Kansas rocks UCP of Berkshire County benefit concert, raises over $44K
PITTSFIELD — When Kansas opened with "Point of No Return" Saturday night, there was no turning back from a high energy classic rock fundraiser to benefit hundreds of adults and children who depend on United Cerebral Palsy of Berkshire County.
UCP's inaugural "Life without Limits" concert featuring the chart-topping band of the '70s and '80s played to a rousing reception at the Colonial Theatre that wasn't lost on Kansas' bass guitarist Billy Greer.
"I don't know what it is about Massachusetts, but the energy of the last three crowds [in this state] has been great," he said from the stage after the six-member musical group performed "Dust in the Wind" to a standing ovation.
Afterwards, UCP officials were ecstatic about the performance, audience reaction and gate receipts. The agency's director of marketing and development, Kristen Baker, reported ticket sales and local business sponsorships grossed $66,000; an anticipated net of up to $42,000 after expenses. In December, the agency set a goal of $40,000 goal when it booked Kansas as a main event succeeding its long-running annual telethon that wrapped up 52 years of success in January 2015.
UCP Board of Directors President Maren Jacobs believes the transition to a new major fundraiser bodes well for increased into in the programs and services UCP provides 2,400 Berkshirites with a variety of disabilities — not just cerebral palsy.
"This concert means people heard about our 'Life without Limits' mission and we reached a more diverse population," she said.
"'Life without Limits' is about anybody with any kind of disability can do anything," added board member Dan Proskin
Brittany Dorwin exemplifies that can-do attitude as the 20-year-old was crowned Miss Amazing of Massachusetts in February. The North Adams woman is now raising money so she can compete in the junior miss category of the national pageant being held in Chicago in late June. Miss Amazing features girls and women with a physical or intellectual disability, showcasing their talents, poise and intelligence, according to the competition's website.
A student at McCann Tech, Dorwin danced her way into the judges' hearts displaying her 15 years experience in ballet.
"Ballet is fun ... it expresses how people are," she said in an Eagle interview during a pre-concert reception.
Brittany and her father Dan Dorwin were among the lucky few to have a photo opportunity with Kansas back stage before the show — a bigger thrill for dad than daughter.
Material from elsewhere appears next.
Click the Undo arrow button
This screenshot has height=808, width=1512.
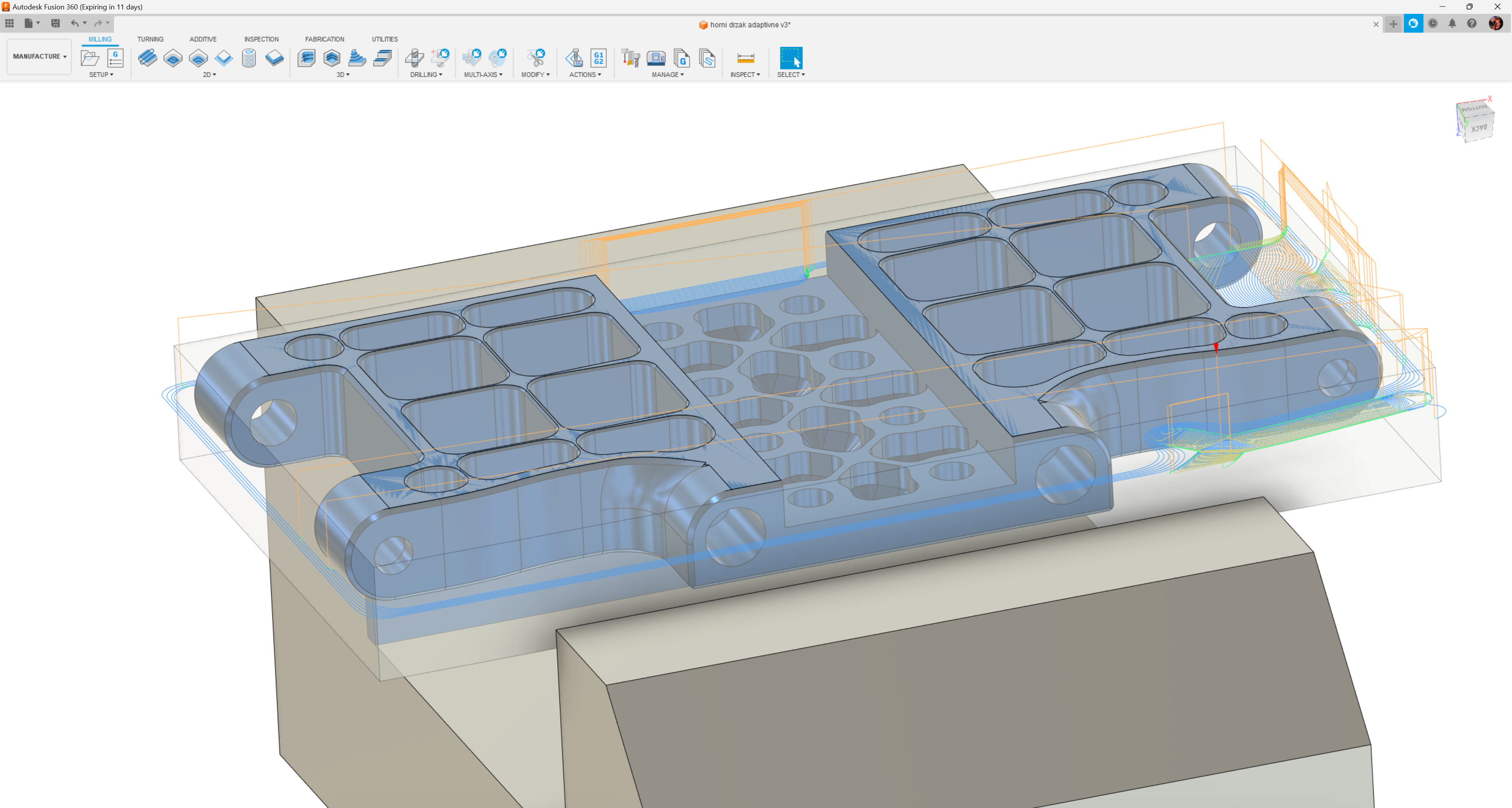(74, 24)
"I listened to them in high school and this was one band I always wanted to meet," Mr. Dorwin said with a big smile.
Saturday's concert is one of several changes in UCP's fundraising strategy in the past year. The phone-a-thon solicitation that preceded the telethon has moved to mid-April and in October, the agency will stage what they are calling a unique all-day charitable event in downtown Pittsfield. UCP officials are still hashing out the details of that event.
Former UCP executive director, Christine Singer, applauds the new fundraising director and believes the telethon went out on top.
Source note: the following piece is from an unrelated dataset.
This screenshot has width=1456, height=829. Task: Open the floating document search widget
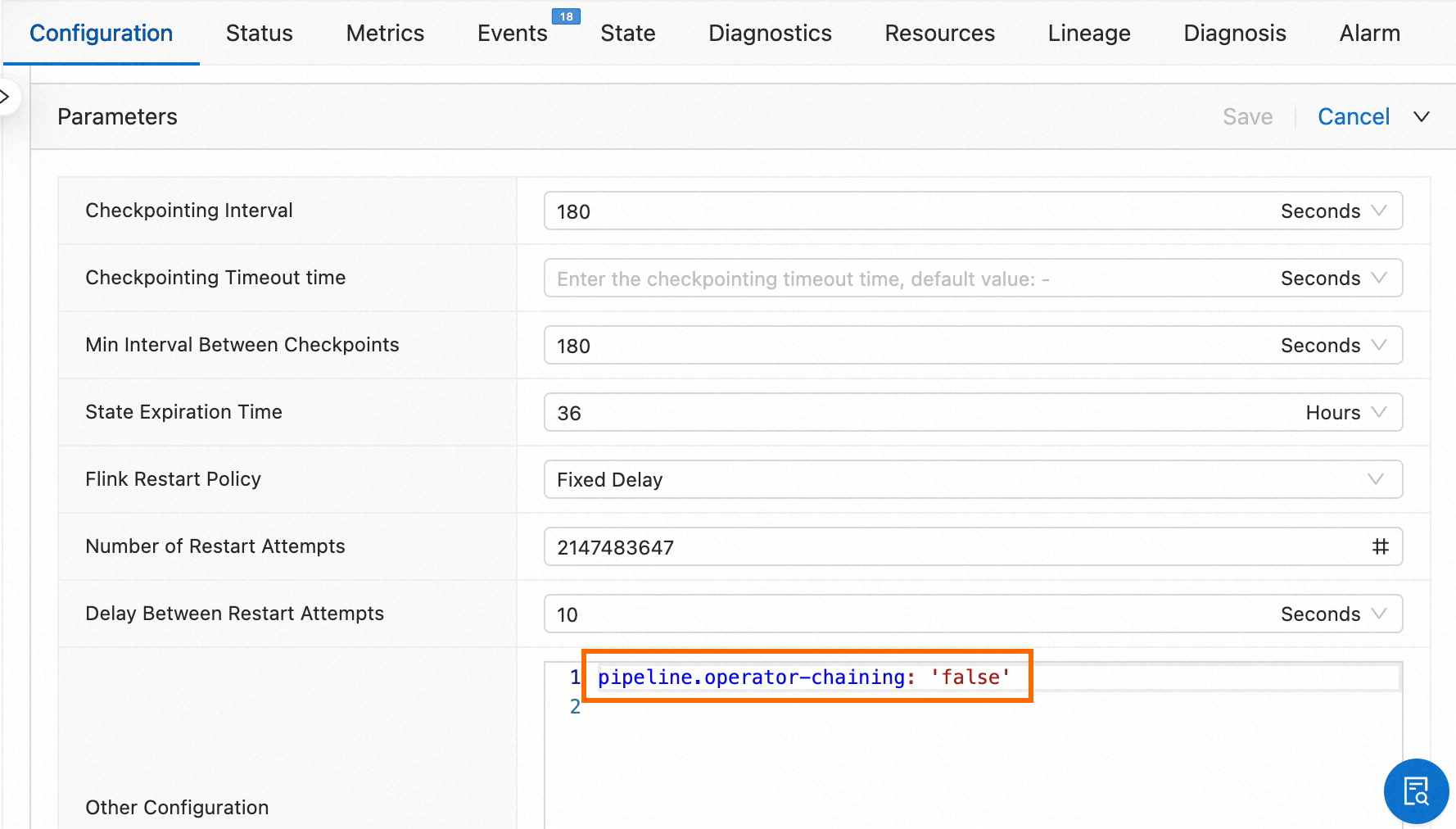pos(1416,790)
"I don't think we'll ever forget how the telethon was very special," she said at the reception. "I would occasionally run into older people who performed as a youngster during the broadcast."
The telethon — for many years held a week before the Super Bowl — consistently netted UCP an average of $30,000 for the past decade, but it took staff and volunteers four months to plan. Apparently, the benefit concert has produced similar financial success — without being as time consuming.
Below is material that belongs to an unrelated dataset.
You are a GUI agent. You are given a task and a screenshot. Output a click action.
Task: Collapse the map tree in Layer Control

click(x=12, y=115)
After expenses, the money UCP raises locally stays in Berkshire County to support 18 UCP programs and services offered through the agency's Pittsfield and North Adams offices. The telethon was one of 20 private and public funding sources for the UCP's $3.7 million operating budget.
Founded in 1961, UCP of Berkshire County held its inaugural telethon, which evolved into a major local television event, in 1963.
The four-hour telecast, produced and aired by Pittsfield Community Television, featured local celebrities and talent. It had become Pittsfield's most elaborate live community television production next to the city's Fourth of July Parade, according to PCTV officials.